━━━━━ Data to process ━━━━━

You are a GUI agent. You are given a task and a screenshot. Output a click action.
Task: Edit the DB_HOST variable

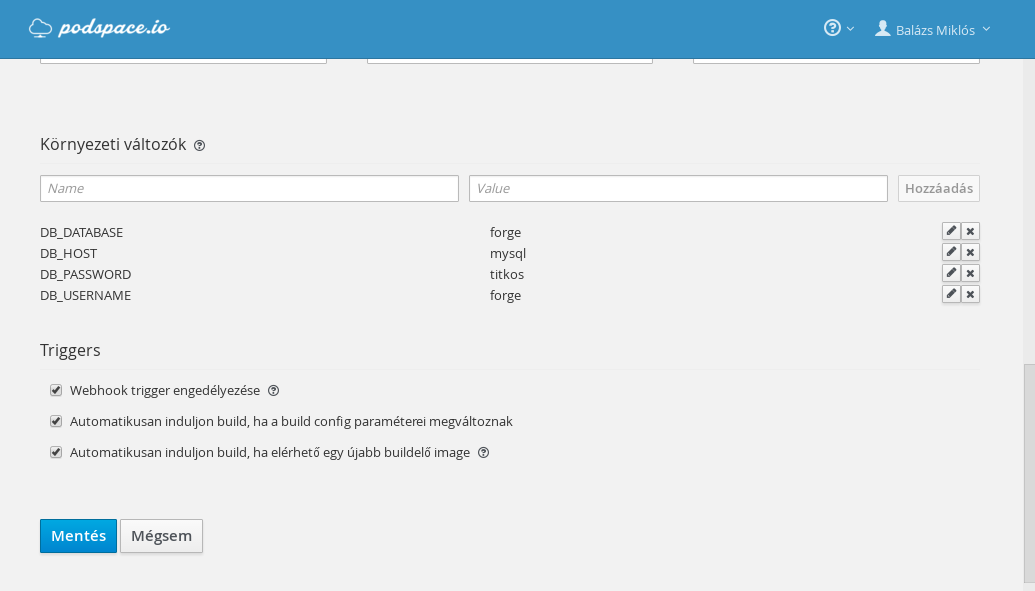click(951, 252)
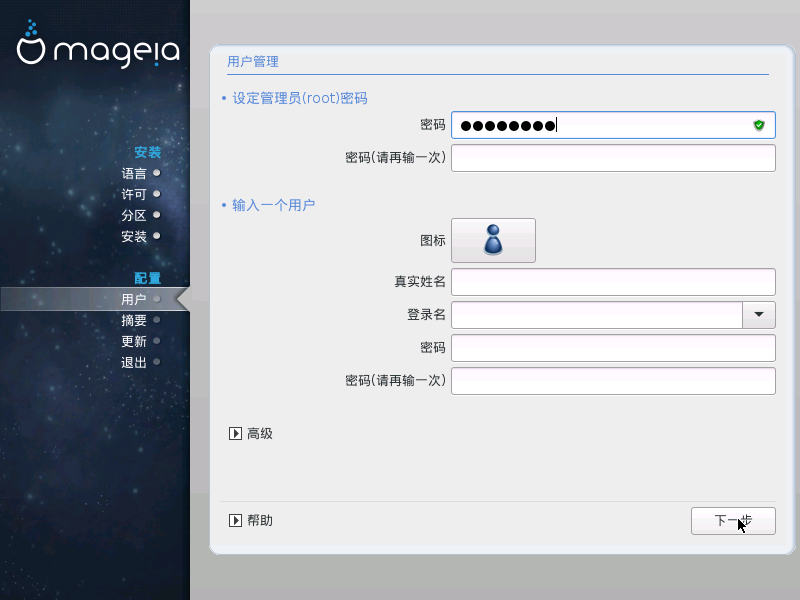The image size is (800, 600).
Task: Expand the 高级 (Advanced) section
Action: pyautogui.click(x=236, y=434)
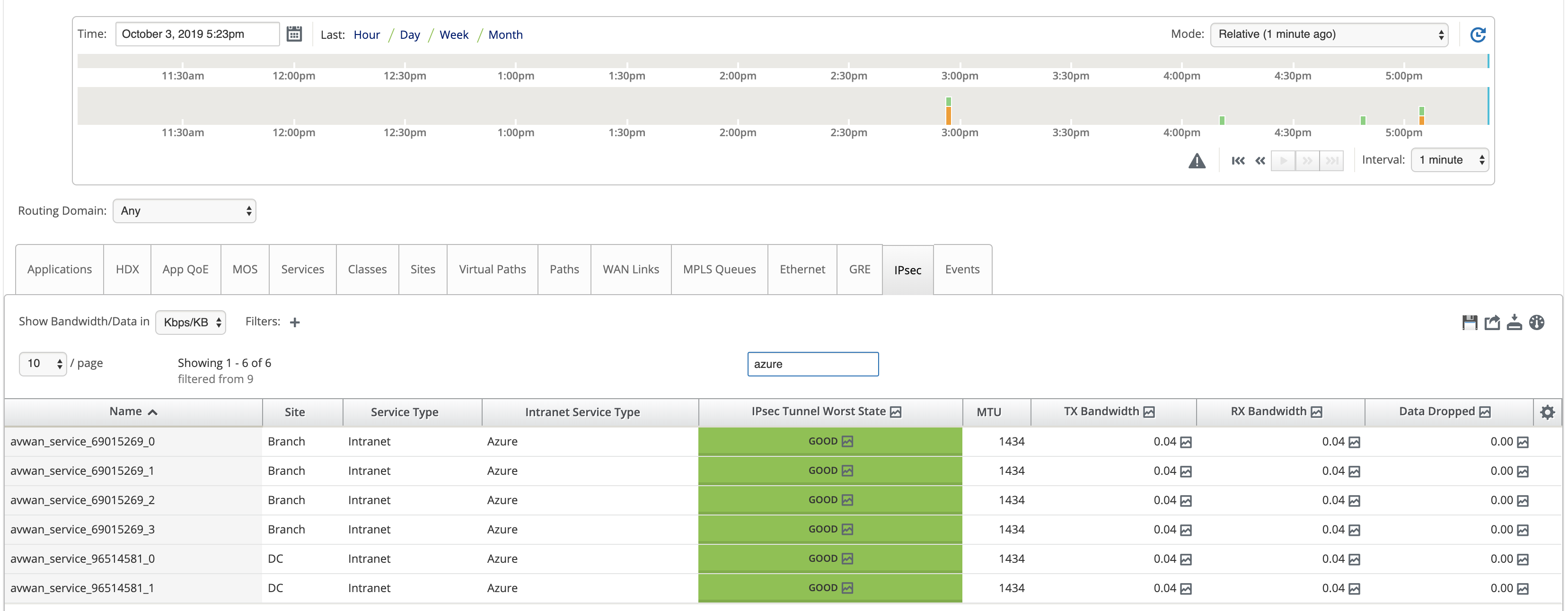1568x611 pixels.
Task: Select the Week time range link
Action: click(453, 35)
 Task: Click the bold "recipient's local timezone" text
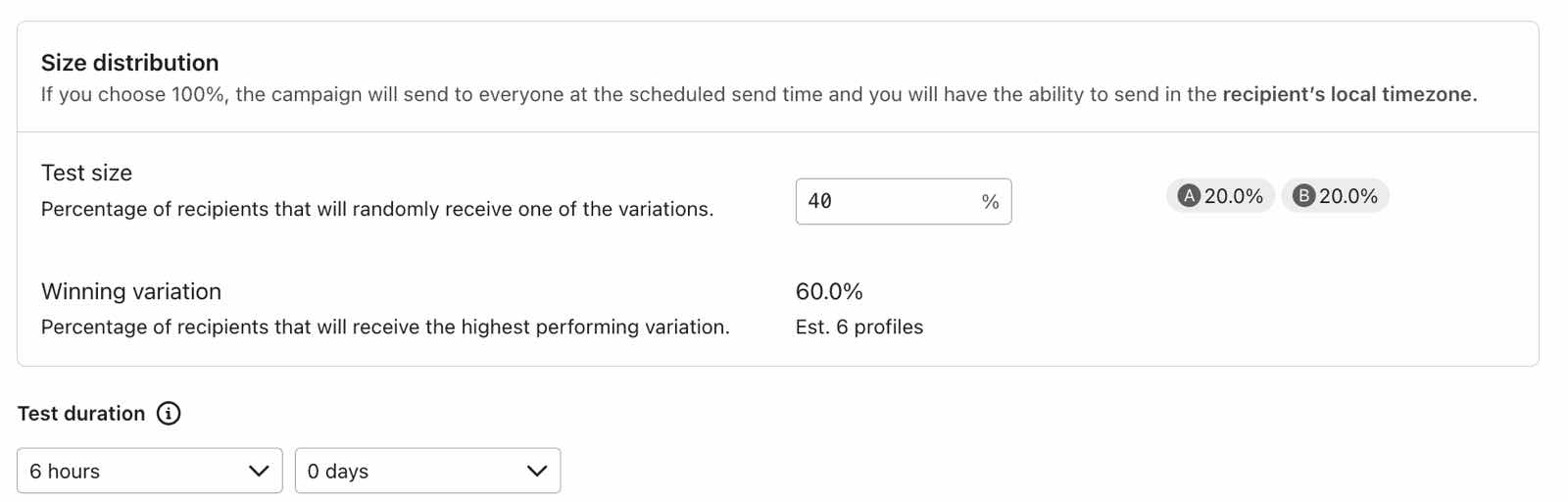pyautogui.click(x=1348, y=95)
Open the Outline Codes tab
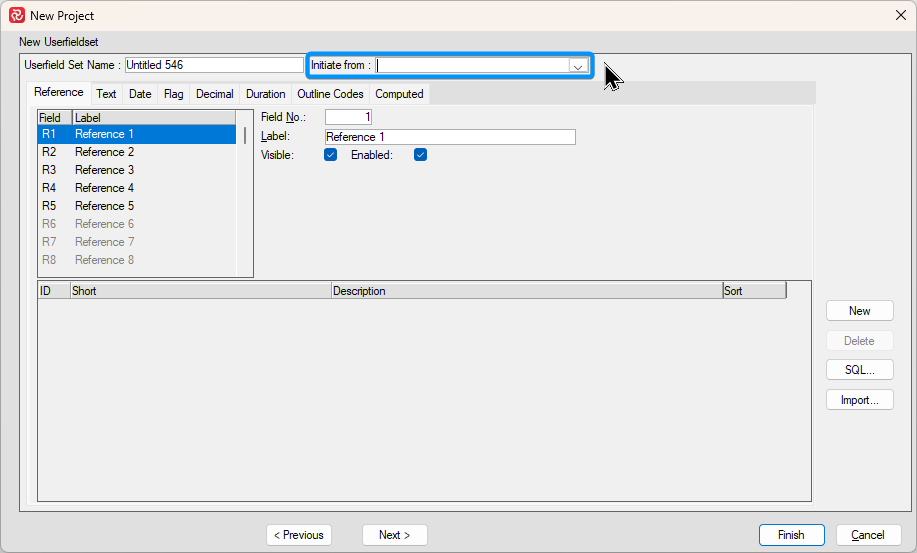 coord(330,94)
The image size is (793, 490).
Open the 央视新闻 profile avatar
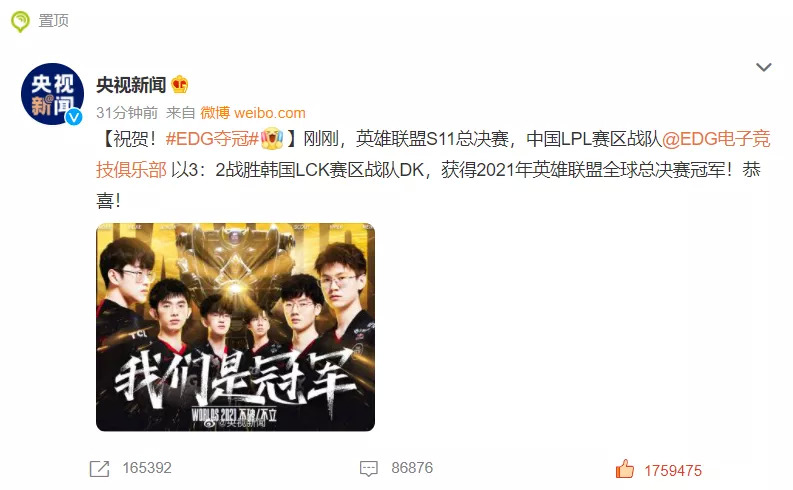click(x=52, y=94)
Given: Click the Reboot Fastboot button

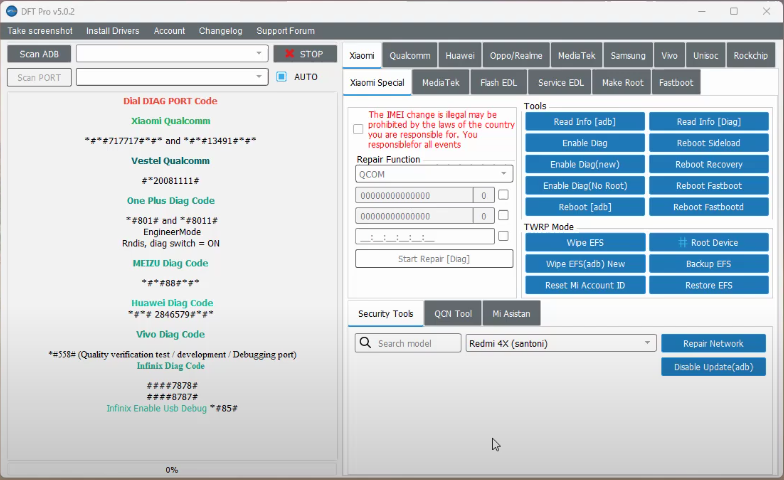Looking at the screenshot, I should [x=709, y=186].
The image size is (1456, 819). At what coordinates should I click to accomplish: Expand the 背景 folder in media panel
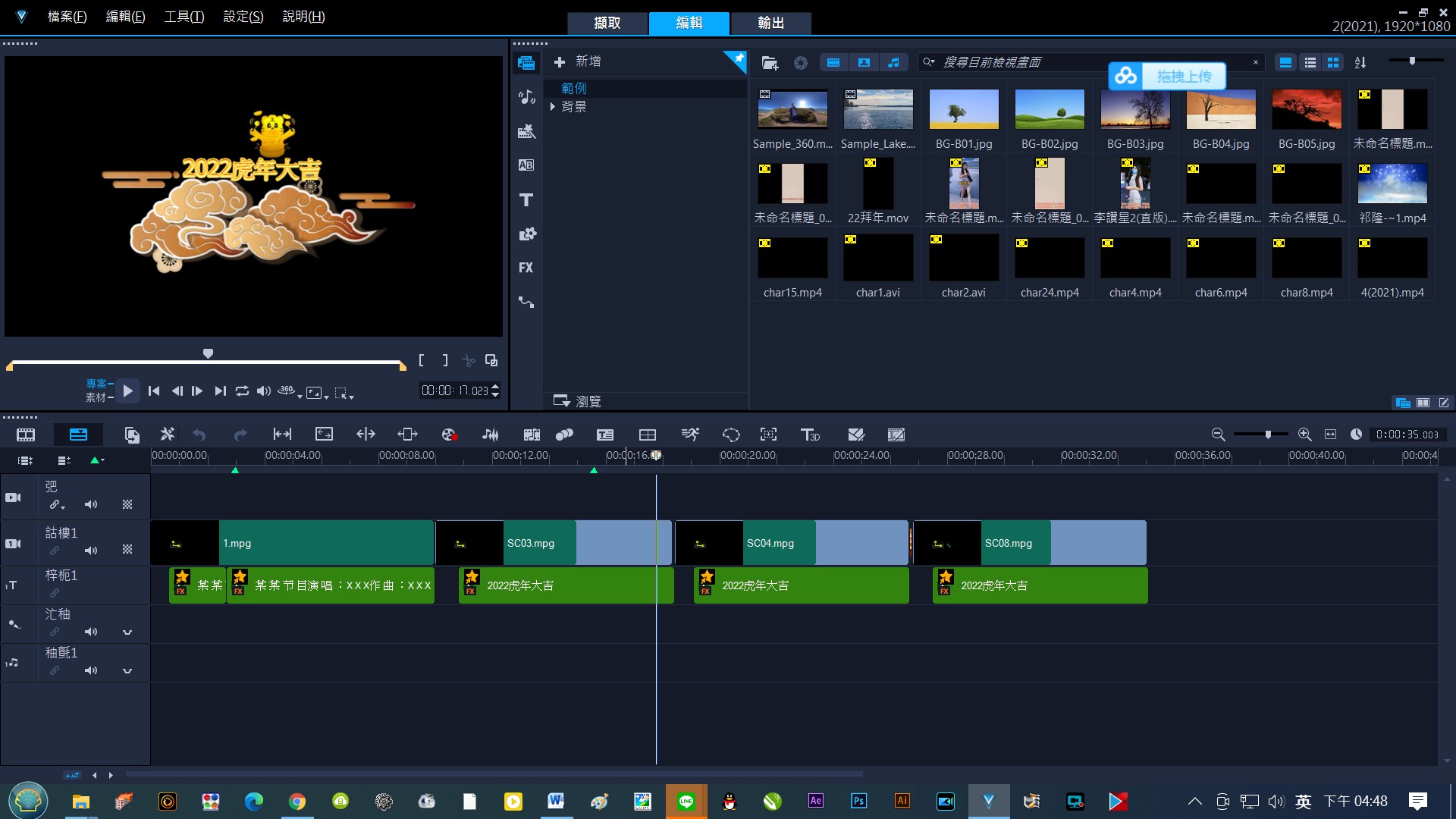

━━━━━

What you are asked to do: Leaving all pictures aside, print exactly the lines from the one that contains "Task: Click the" through the last line of the data above, inclusive.

Written reply:
 Task: Click the bold "recipient's local timezone" text
pyautogui.click(x=1348, y=95)
Open the Outline Codes tab
 coord(330,94)
The image size is (793, 490).
Open the 央视新闻 profile avatar
click(x=52, y=94)
Given: Click the Reboot Fastboot button

Looking at the screenshot, I should [x=709, y=186].
The image size is (1456, 819). At what coordinates should I click to accomplish: Expand the 背景 folder in media panel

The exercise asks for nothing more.